I keep moving against the cold, never stopping my steady, ponderous progression. My body is warm – almost too warm actually, bundled as I am in heavy furs – but winter’s chill still bites at my nose, and my feet are tingly and numb.
It is rapidly becoming dark, and the snow is glittering with the reflected colours of Christmas lights that are just starting to come on. It might cheer the soul, if you were strolling along hand in hand with your lover, or heading home to your children. To me this day is always the saddest of the season.
They start to hang the lights earlier nowadays, though they have largely forgotten the reason. Some people have them up for the entire month of December, small points of cheer and defiance against the darkness. But today is December 27th, and soon they will all be gone. All the build up, all the belief, all the energy that built to wake me is slowly ebbing away. I feel myself weakening already. It is becoming harder and harder to maintain my stride, my breath wheezing now in asthmatic gasps.

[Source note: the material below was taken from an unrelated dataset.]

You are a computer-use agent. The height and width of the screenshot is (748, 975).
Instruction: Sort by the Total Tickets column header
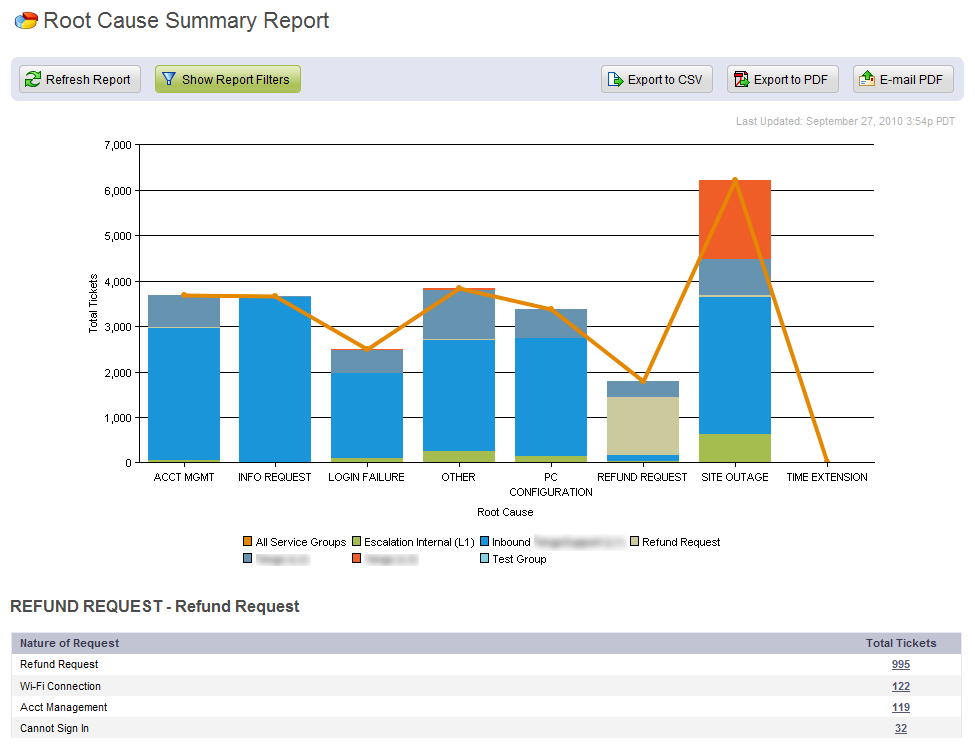pos(900,643)
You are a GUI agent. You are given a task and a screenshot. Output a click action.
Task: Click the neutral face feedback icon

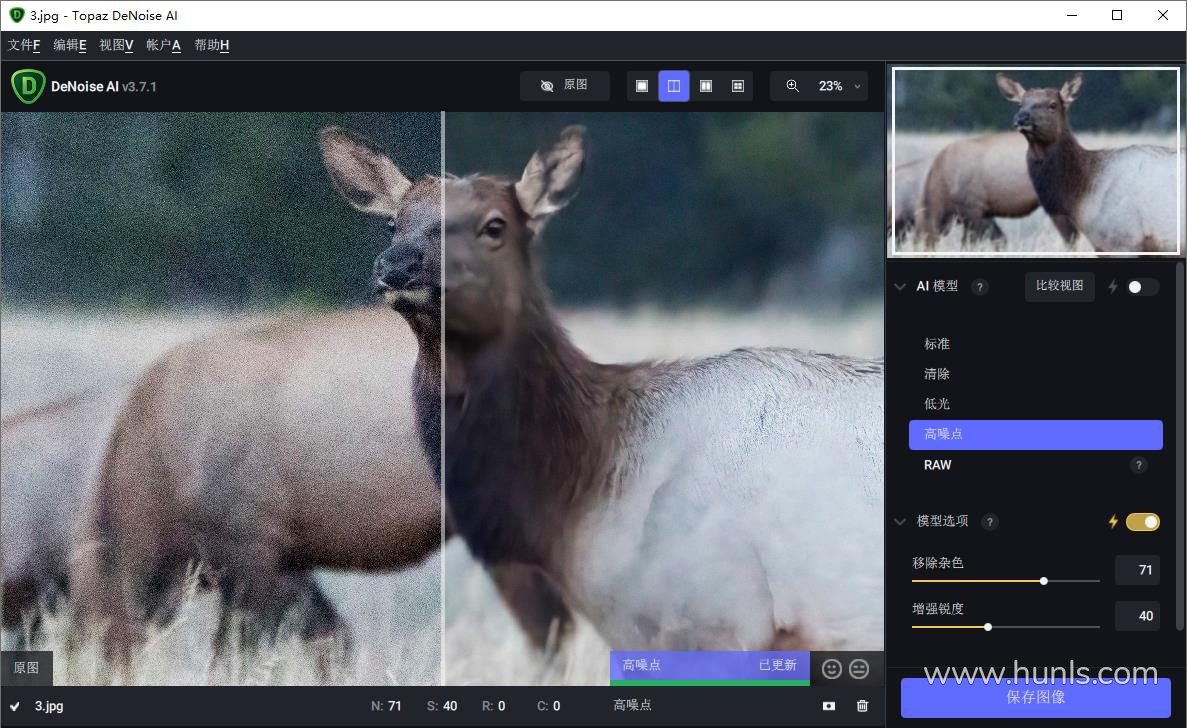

Every year I hope that I can bring enough light and joy and cheer to last through the dark season. Lately it seems like the dark period has a tighter hold. It doesn’t seem to matter how much peace and hope I pour into the world, there is never enough in the hearts of men. If ever there comes a time when people no longer raise their voices together in song, when they no longer set aside old pains for one day of peace and plenty, I wouldn’t have enough energy left to sustain myself at all. I fear for mankind if that day comes.
I collapse onto the bench in the bus shelter, my energy spent. At least I still have the children. They believe with a fierceness I can taste, especially the under 5s. There may come a time when there isn’t enough belief to sustain me, but it won’t be next year. Next year the mince pies will be left as offerings, the children will pray for blessings, families will feast. I will manifest again. I will spread joy and laughter and as much togetherness as I can muster, and I will hope against hope that it is enough to see you through.
My final thought, as I die in the snow, is that hope is the greatest of gifts.